- [Task inputs]
Segment Open

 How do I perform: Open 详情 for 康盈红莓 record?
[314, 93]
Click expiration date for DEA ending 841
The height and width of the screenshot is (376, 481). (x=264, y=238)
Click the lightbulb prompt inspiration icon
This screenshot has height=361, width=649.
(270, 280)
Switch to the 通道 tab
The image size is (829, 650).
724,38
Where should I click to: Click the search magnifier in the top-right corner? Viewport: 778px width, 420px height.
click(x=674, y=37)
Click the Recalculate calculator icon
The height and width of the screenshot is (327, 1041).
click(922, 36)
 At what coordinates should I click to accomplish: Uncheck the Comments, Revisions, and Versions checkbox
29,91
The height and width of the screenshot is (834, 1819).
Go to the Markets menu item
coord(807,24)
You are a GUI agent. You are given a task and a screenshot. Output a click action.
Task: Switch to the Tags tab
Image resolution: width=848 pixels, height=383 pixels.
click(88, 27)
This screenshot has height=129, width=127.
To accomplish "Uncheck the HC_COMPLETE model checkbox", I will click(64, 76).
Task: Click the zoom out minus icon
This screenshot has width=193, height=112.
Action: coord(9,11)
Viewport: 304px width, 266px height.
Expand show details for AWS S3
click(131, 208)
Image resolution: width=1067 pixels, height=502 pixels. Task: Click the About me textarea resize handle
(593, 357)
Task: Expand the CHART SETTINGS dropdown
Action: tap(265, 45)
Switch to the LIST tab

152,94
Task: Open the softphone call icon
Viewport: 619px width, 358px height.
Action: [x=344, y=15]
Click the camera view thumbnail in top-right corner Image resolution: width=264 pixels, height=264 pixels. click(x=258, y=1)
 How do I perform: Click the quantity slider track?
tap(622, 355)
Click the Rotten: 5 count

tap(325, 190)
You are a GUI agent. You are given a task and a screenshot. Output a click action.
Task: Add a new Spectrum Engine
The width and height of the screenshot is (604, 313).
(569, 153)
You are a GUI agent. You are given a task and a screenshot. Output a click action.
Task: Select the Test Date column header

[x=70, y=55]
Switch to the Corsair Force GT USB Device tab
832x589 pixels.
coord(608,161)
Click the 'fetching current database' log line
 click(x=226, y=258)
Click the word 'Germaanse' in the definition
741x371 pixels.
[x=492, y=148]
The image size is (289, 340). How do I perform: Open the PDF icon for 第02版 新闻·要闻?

Segment Closed

- [Work to complete]
Write each line of the data above out again without altering a word.

- [Task result]
 How do I perform: Open 详情 for 康盈红莓 record?
[314, 93]
Click expiration date for DEA ending 841
The height and width of the screenshot is (376, 481). (x=264, y=238)
Click the lightbulb prompt inspiration icon
This screenshot has height=361, width=649.
(270, 280)
Switch to the 通道 tab
The image size is (829, 650).
724,38
Where should I click to: Click the search magnifier in the top-right corner? Viewport: 778px width, 420px height.
click(x=674, y=37)
Click the Recalculate calculator icon
The height and width of the screenshot is (327, 1041).
click(922, 36)
 At what coordinates should I click to accomplish: Uncheck the Comments, Revisions, and Versions checkbox
29,91
The height and width of the screenshot is (834, 1819).
Go to the Markets menu item
coord(807,24)
You are a GUI agent. You are given a task and a screenshot. Output a click action.
Task: Switch to the Tags tab
Image resolution: width=848 pixels, height=383 pixels.
click(88, 27)
This screenshot has height=129, width=127.
To accomplish "Uncheck the HC_COMPLETE model checkbox", I will click(64, 76).
Task: Click the zoom out minus icon
This screenshot has width=193, height=112.
Action: coord(9,11)
Viewport: 304px width, 266px height.
Expand show details for AWS S3
click(131, 208)
Image resolution: width=1067 pixels, height=502 pixels. Task: Click the About me textarea resize handle
(593, 357)
Task: Expand the CHART SETTINGS dropdown
Action: tap(265, 45)
Switch to the LIST tab

152,94
Task: Open the softphone call icon
Viewport: 619px width, 358px height.
Action: [x=344, y=15]
Click the camera view thumbnail in top-right corner Image resolution: width=264 pixels, height=264 pixels. click(x=258, y=1)
 How do I perform: Click the quantity slider track?
tap(622, 355)
Click the Rotten: 5 count

tap(325, 190)
You are a GUI agent. You are given a task and a screenshot. Output a click action.
Task: Add a new Spectrum Engine
The width and height of the screenshot is (604, 313).
(569, 153)
You are a GUI agent. You are given a task and a screenshot. Output a click action.
Task: Select the Test Date column header

[x=70, y=55]
Switch to the Corsair Force GT USB Device tab
832x589 pixels.
coord(608,161)
Click the 'fetching current database' log line
 click(x=226, y=258)
Click the word 'Germaanse' in the definition
741x371 pixels.
[x=492, y=148]
The image size is (289, 340). How do I perform: Open the PDF icon for 第02版 新闻·要闻?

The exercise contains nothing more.